The Internet is a Human Right, VINTON G. CERF is Mistaken

Posted by in categories: business, ethics, philosophy, policy, rants

Wednesday on the Opinion Pages of the NY Times the renowned Vinton Cerf “father of the internet” published an article titles Internet Access Is Not A Human Right. It could be argued that the key word here is “access”, but before I address access again, I should start with the definition of the internet. I had this debate while at Michigan State in October of 2010 with the philosopher Andrew Feenberg. I’ll do my best not to be redundant while everything is still live via the links in this article.

Perhaps the internet requires much more definition, as the roots of the word can be confusing. Inter: situated within – Net: any network or reticulated system of filaments or the like. Its terminology is synonymous with the “web” or a web, which requires multiple linkages to points of initiation in order to exist well. If this is the internet that Feenberg is referring to then I’d think it accurate. However, the internet is not actually a web of ever connected points. Information destinations are not required.

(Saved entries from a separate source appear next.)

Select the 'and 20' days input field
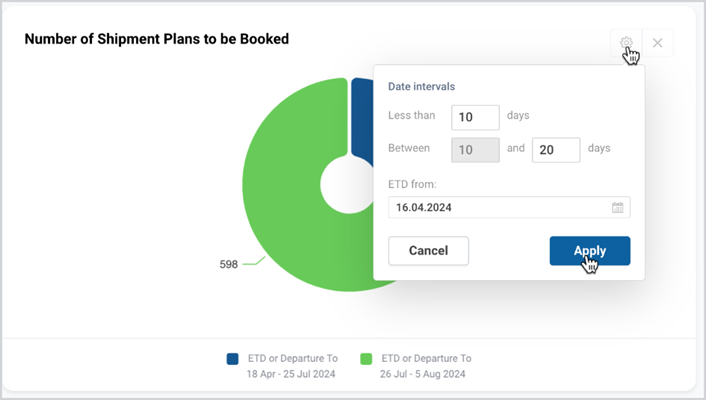The width and height of the screenshot is (706, 400). click(556, 150)
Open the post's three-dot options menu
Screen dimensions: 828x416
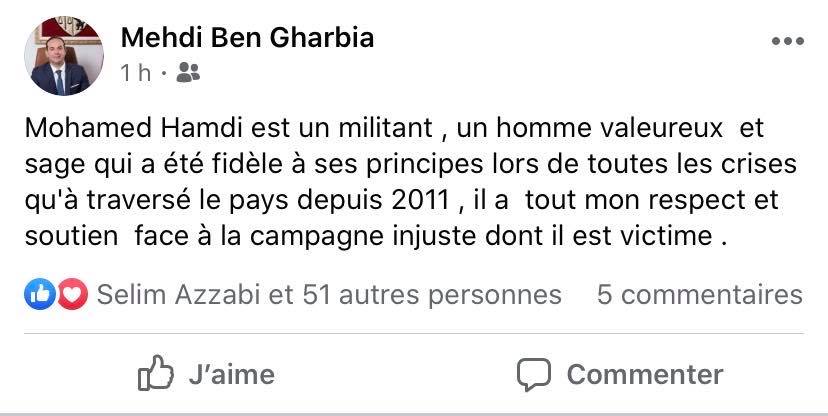(x=786, y=41)
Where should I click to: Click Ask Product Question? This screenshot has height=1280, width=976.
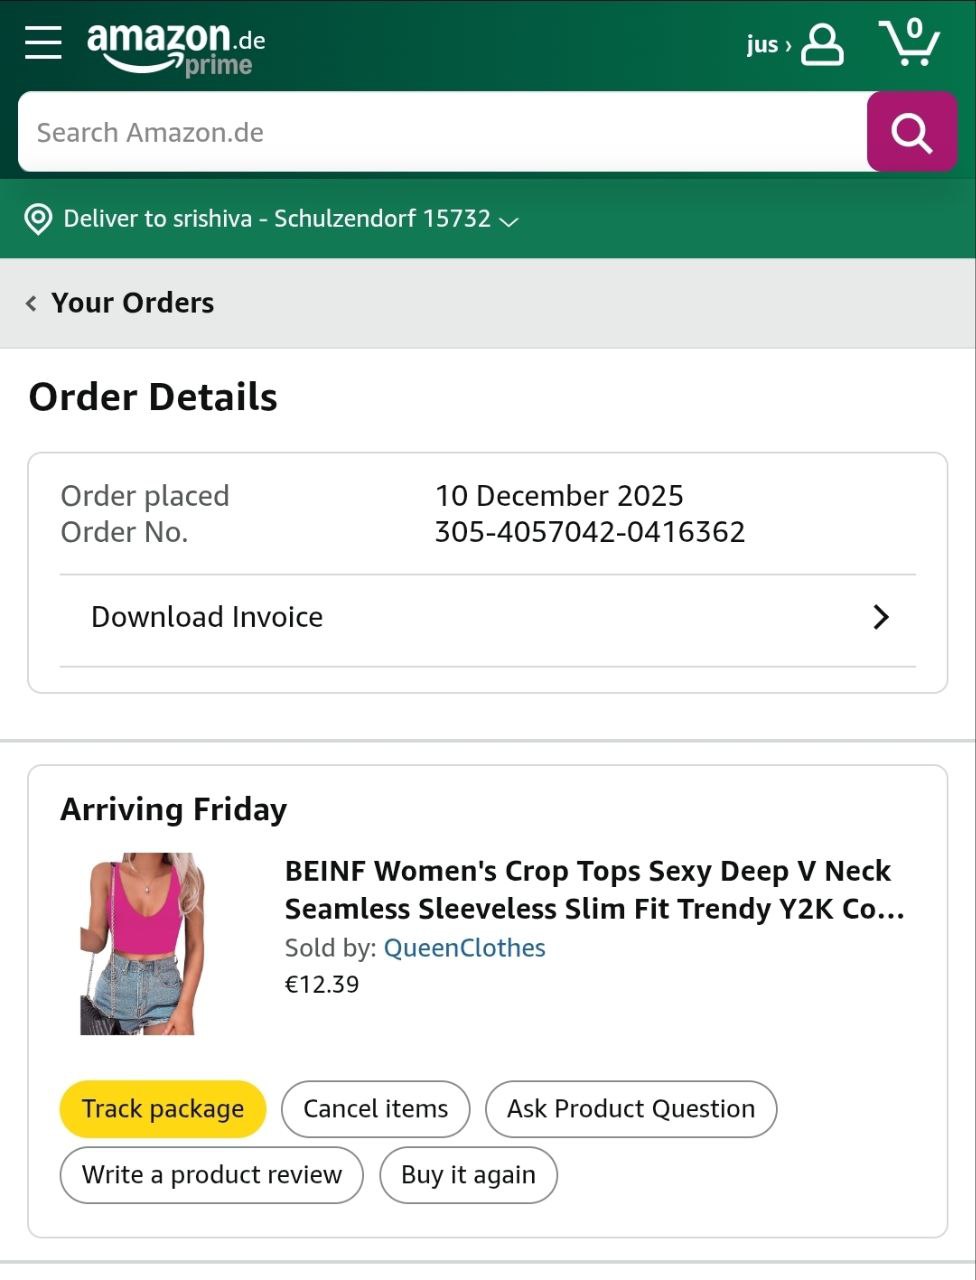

The internet is analogous to space. Regardless of whether or not we access space, its potential exists – we can access or insert entities of sorts into the space regardless of, if another user were present to receive information of sorts from the distributed. Space is a dynamic system of expanding material potential as is the internet’s material potential. The potential of the internet expands as users (or rather, potential users) access to the internet expands – access could come in many forms including, user population(s) growth or by computing speed or by computing power… The internet, regardless of the constraints of the word, it cannot be identified as a specific technology.